The officer and the other young male with King were not injured.
At City Hall at 11, Mayor Andrew J. Ginther, Police Chief Kim Jacobs and Public Safety Director Ned Pettus are scheduled to speak about the shooting.
A man who lives in the area, Chris Naderer of Hoffman Avenue, said he was in his home when he heard someone knock down a gate in his backyard. He looked outside to see a police officer chasing two young men into an alley behind his home. He said he then heard three to five gunshots from the alley.
There is nothing at all remarkable about this story.
In a nation of 320 million people, there are several hundred officer involved shootings of armed suspects every year.
Only two things about this particular story stand out in the slightest.
The first is that the robbery suspects in this case used either a BB gun or an airsoft gun as their weapon.
Which of the three guns below is a real, bullet-firing handgun?
Give up?
None of them are.
The pistols on the top and bottom are BB guns equipped with lasers similar to the one recovered from the body of 13 year-old suspect Tyree King last night. They are commonly sold in stores and online for less than $60. The realistic gun in the middle is one that might be familiar to you. That is the exact gun recovered from Tamir Rice, the 5’7″, 195 lbs assault suspect shot and killed as he attempted to draw a gun from his pants—on camera—in Cleveland on November 22, 2014.
Airsoft and BB guns are commonly used by criminals to commit armed robbery because they are very realistic. Even in perfect lighting when held perfectly still, trained experts have a very difficult time discerning a real handgun from a BB or airsoft gun. They are made to the same scale, have the same controls, and typically are operated by a user the exact same way. The only difference to someone being threatened by these realistic replicas is that they don’t fire large lead bullets.
Sadly, Tyree King’s age isn’t that surprising either.
The sad reality of our times is that violent culture is celebrated in music, music videos, video games, in television, and in movies, and that this popularized culture is then reflected as acceptable behavior in some of our neighborhoods. It is sadly not uncommon to see teens and pre-teens pressured to join street gangs. There are cold-blooded killers in cities at King’s age, or even younger.
Law enforcement officers such as the nine-year-veteran who pursued Tyree King don’t have the luxury of omniscience. They cannot know if the gun pulled by a suspect is real or fake.
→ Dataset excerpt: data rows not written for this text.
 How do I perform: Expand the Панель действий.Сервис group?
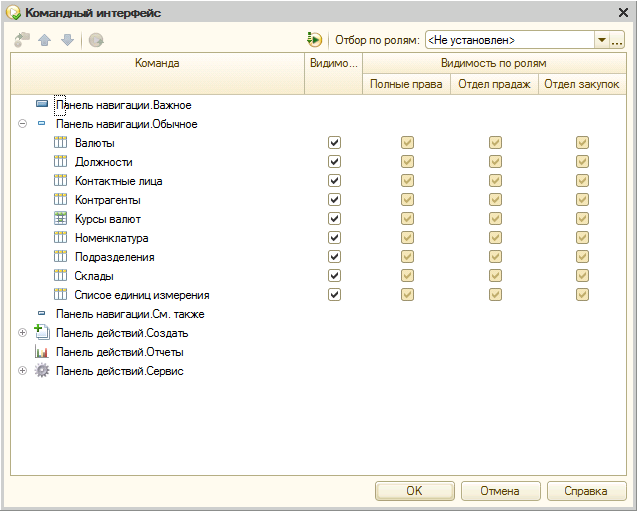[22, 371]
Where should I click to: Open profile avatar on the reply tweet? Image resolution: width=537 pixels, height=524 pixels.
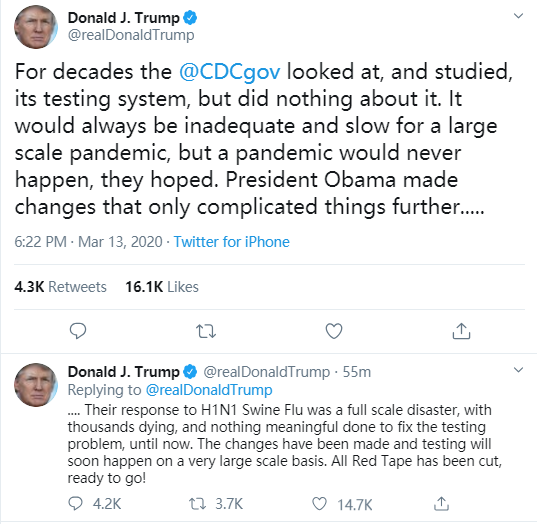click(36, 385)
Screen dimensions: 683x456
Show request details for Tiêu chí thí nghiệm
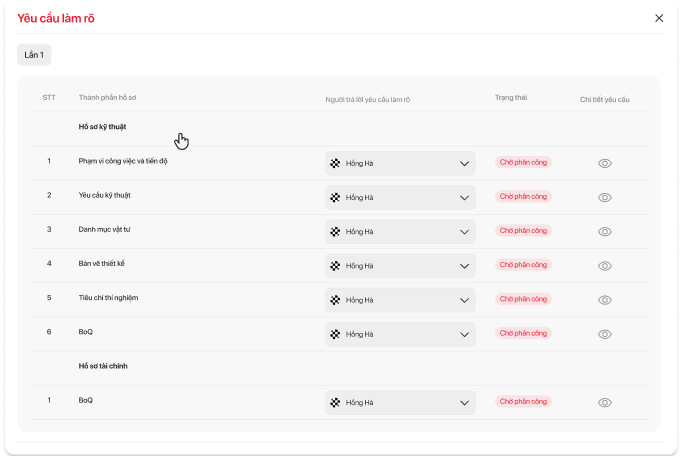(x=604, y=300)
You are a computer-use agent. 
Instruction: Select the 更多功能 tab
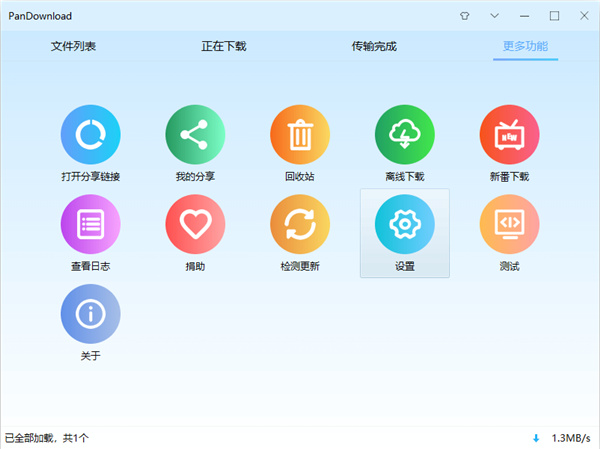525,47
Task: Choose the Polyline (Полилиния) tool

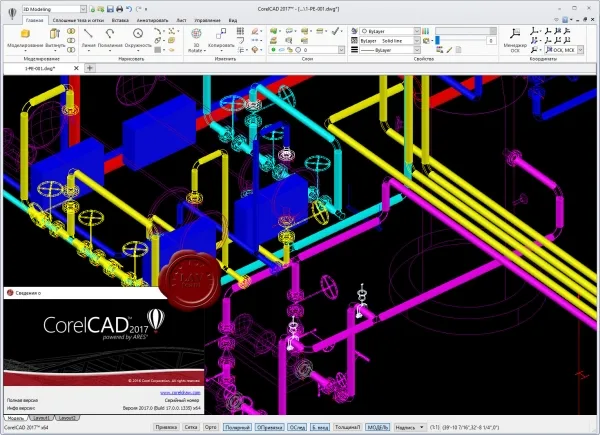Action: [x=110, y=37]
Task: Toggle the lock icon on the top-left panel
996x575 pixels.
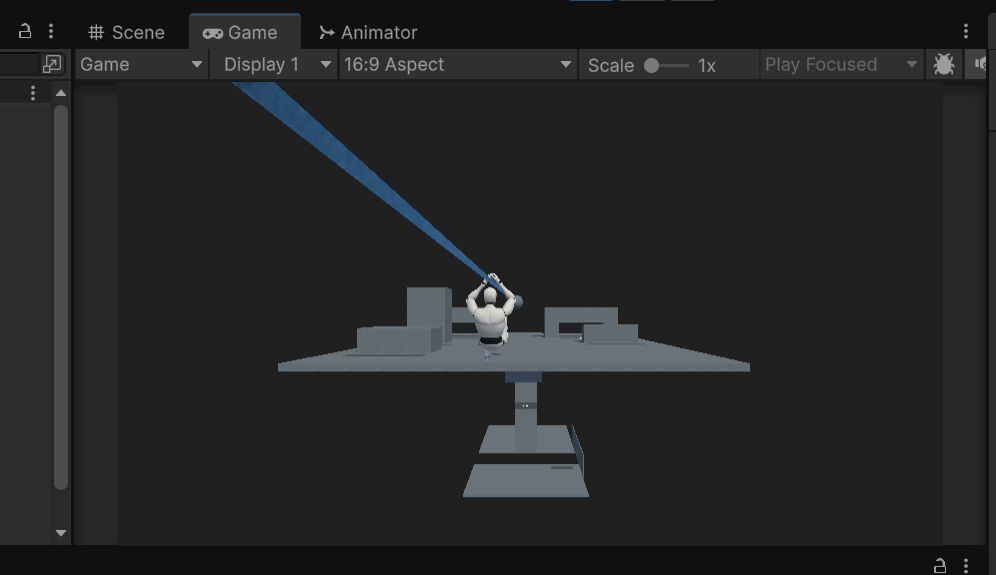Action: click(x=25, y=32)
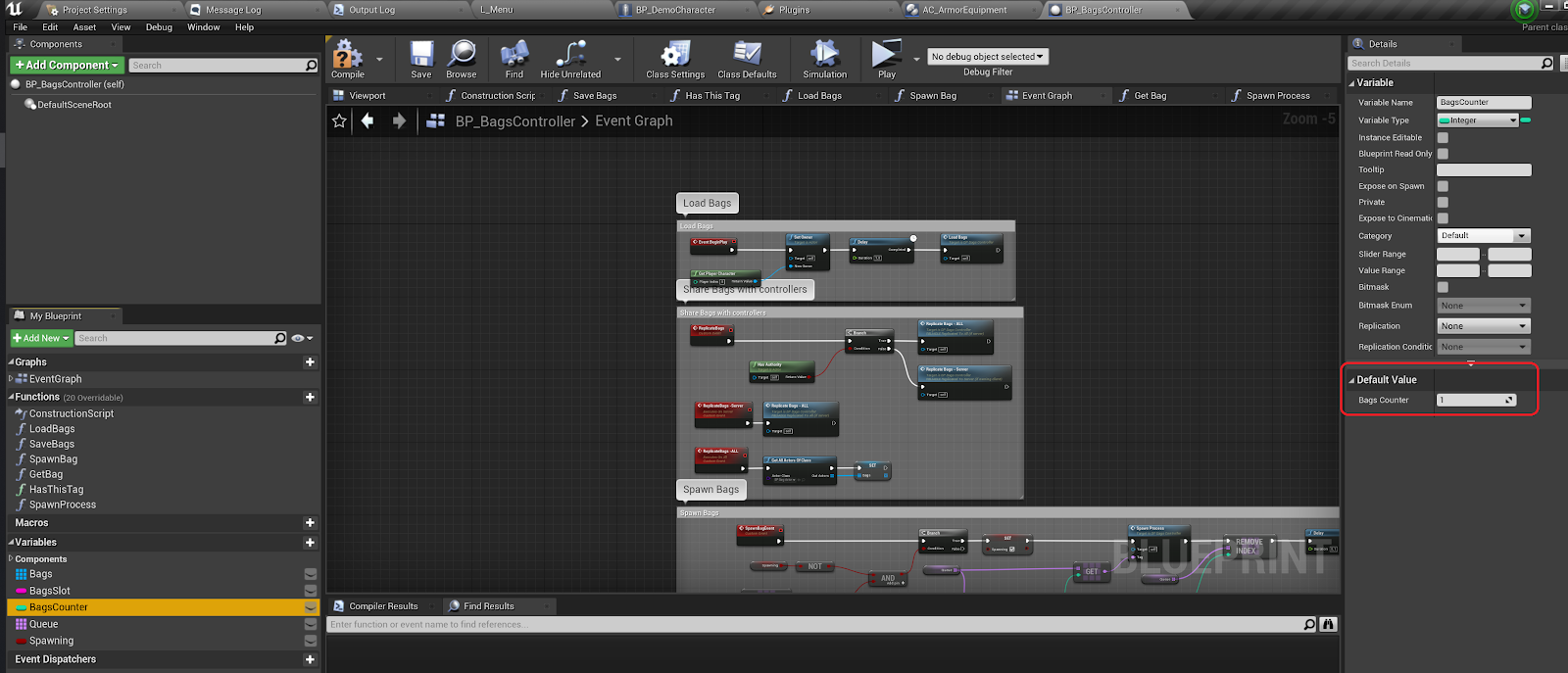Toggle the Expose on Spawn checkbox
The width and height of the screenshot is (1568, 673).
[1443, 186]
They cannot know the age or intent of the suspect pulling the weapon.
All that an officer can do is react to the situation, and the correct response of an officer to a fleeing suspect pulling a gun is to raise, aim, and fire your own gun at the center of exposed mass of the suspect until he is no longer a threat because he or she either chooses to stop fighting (surrenders), or is forced to stop fighting (is wounded and can no longer use the weapon against the officer, nearby bystanders, and other potential victims).
If it is accurate that Tyree King pulled a realistic weapon when being pursued by police, then any shots fired at him by a pursuing officer is Tyree King’s fault, and his fault alone, as long as he presents himself as a threat.
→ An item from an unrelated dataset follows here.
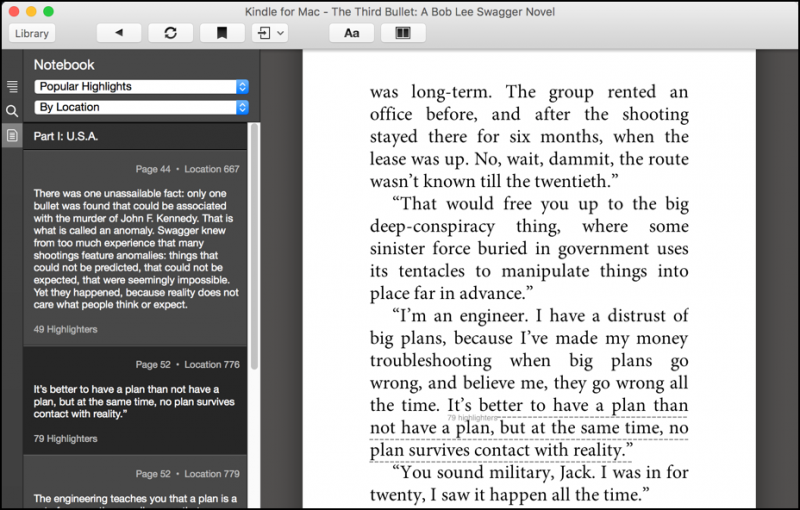
Task: Open the Go To dropdown in the toolbar
Action: (x=270, y=33)
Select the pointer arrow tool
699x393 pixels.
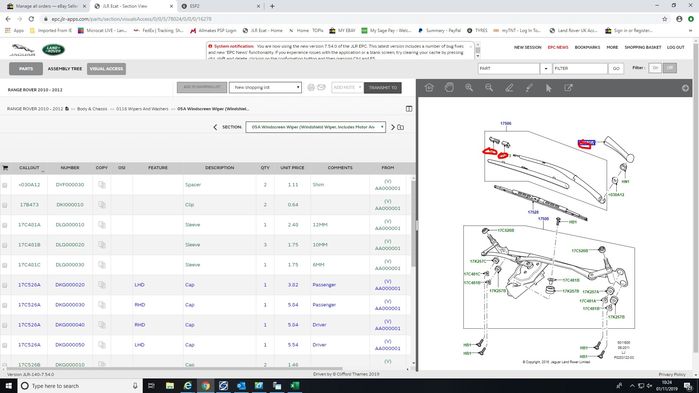[549, 88]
There are already the “usual suspects” asserting that the officer should have been able to tell a realistic BB gun from a real gun, asserting that a teen can’t be a threat despite thousands of violent crimes committed every year by young men in his age group, and that law enforcement officers should “shoot to wound.”
That simply isn’t realistic, folks.
It isn’t even sane.
When someone pulls a realistic weapon on another human being, they are committing assault with a deadly weapon, and that justifies the use of deadly force in response.
If Tyree King did in fact pull a realistic firearm while the officer was pursuing him, then shooting at Tyree King until he was no longer a threat is the only rational response.
If you want to find a scapegoat for this death, don’t look at the Columbus Police.
Look at Tyree King, the parents and friends who failed to teach him right from wrong, and a violent subculture that educated him to believe it is acceptable to use violence as a tool for profit.